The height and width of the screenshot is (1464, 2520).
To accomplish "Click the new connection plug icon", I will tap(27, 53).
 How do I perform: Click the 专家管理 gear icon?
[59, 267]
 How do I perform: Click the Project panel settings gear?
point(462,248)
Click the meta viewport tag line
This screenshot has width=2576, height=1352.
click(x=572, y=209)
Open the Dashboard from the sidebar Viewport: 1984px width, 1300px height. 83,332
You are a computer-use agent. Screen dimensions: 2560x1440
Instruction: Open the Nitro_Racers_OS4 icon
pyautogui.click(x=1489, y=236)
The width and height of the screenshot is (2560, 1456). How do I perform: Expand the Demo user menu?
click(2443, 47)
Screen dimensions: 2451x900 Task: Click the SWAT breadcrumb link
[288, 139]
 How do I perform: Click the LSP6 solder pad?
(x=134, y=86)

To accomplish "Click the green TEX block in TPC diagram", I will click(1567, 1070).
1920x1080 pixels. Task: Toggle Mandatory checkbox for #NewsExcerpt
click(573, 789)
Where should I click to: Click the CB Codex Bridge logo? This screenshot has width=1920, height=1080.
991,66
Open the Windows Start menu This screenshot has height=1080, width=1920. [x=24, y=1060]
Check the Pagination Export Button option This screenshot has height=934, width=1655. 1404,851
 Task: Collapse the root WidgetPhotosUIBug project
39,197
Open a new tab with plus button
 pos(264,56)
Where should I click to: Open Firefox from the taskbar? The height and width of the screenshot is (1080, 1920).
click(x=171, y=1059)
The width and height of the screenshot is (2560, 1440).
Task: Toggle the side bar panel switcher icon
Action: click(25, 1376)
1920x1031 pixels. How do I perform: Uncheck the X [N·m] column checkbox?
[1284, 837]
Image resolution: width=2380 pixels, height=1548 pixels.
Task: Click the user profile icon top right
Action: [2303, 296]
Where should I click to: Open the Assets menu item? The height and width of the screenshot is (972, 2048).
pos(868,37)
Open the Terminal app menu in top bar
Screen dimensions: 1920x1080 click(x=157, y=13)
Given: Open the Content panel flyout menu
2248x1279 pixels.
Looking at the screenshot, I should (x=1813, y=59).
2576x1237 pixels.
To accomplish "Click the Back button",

────

TASK INSTRUCTIONS
Each line of the data above must be restated word for word.

TASK SOLUTION
The height and width of the screenshot is (1464, 2520).
To accomplish "Click the new connection plug icon", I will tap(27, 53).
 How do I perform: Click the 专家管理 gear icon?
[59, 267]
 How do I perform: Click the Project panel settings gear?
point(462,248)
Click the meta viewport tag line
This screenshot has width=2576, height=1352.
click(x=572, y=209)
Open the Dashboard from the sidebar Viewport: 1984px width, 1300px height. 83,332
You are a computer-use agent. Screen dimensions: 2560x1440
Instruction: Open the Nitro_Racers_OS4 icon
pyautogui.click(x=1489, y=236)
The width and height of the screenshot is (2560, 1456). How do I perform: Expand the Demo user menu?
click(2443, 47)
Screen dimensions: 2451x900 Task: Click the SWAT breadcrumb link
[288, 139]
 How do I perform: Click the LSP6 solder pad?
(x=134, y=86)

To accomplish "Click the green TEX block in TPC diagram", I will click(1567, 1070).
1920x1080 pixels. Task: Toggle Mandatory checkbox for #NewsExcerpt
click(573, 789)
Where should I click to: Click the CB Codex Bridge logo? This screenshot has width=1920, height=1080.
991,66
Open the Windows Start menu This screenshot has height=1080, width=1920. [x=24, y=1060]
Check the Pagination Export Button option This screenshot has height=934, width=1655. 1404,851
 Task: Collapse the root WidgetPhotosUIBug project
39,197
Open a new tab with plus button
 pos(264,56)
Where should I click to: Open Firefox from the taskbar? The height and width of the screenshot is (1080, 1920).
click(x=171, y=1059)
The width and height of the screenshot is (2560, 1440).
Task: Toggle the side bar panel switcher icon
Action: click(25, 1376)
1920x1031 pixels. How do I perform: Uncheck the X [N·m] column checkbox?
[1284, 837]
Image resolution: width=2380 pixels, height=1548 pixels.
Task: Click the user profile icon top right
Action: [2303, 296]
Where should I click to: Open the Assets menu item? The height and width of the screenshot is (972, 2048).
pos(868,37)
Open the Terminal app menu in top bar
Screen dimensions: 1920x1080 click(x=157, y=13)
Given: Open the Content panel flyout menu
2248x1279 pixels.
Looking at the screenshot, I should (x=1813, y=59).
2576x1237 pixels.
To accomplish "Click the Back button",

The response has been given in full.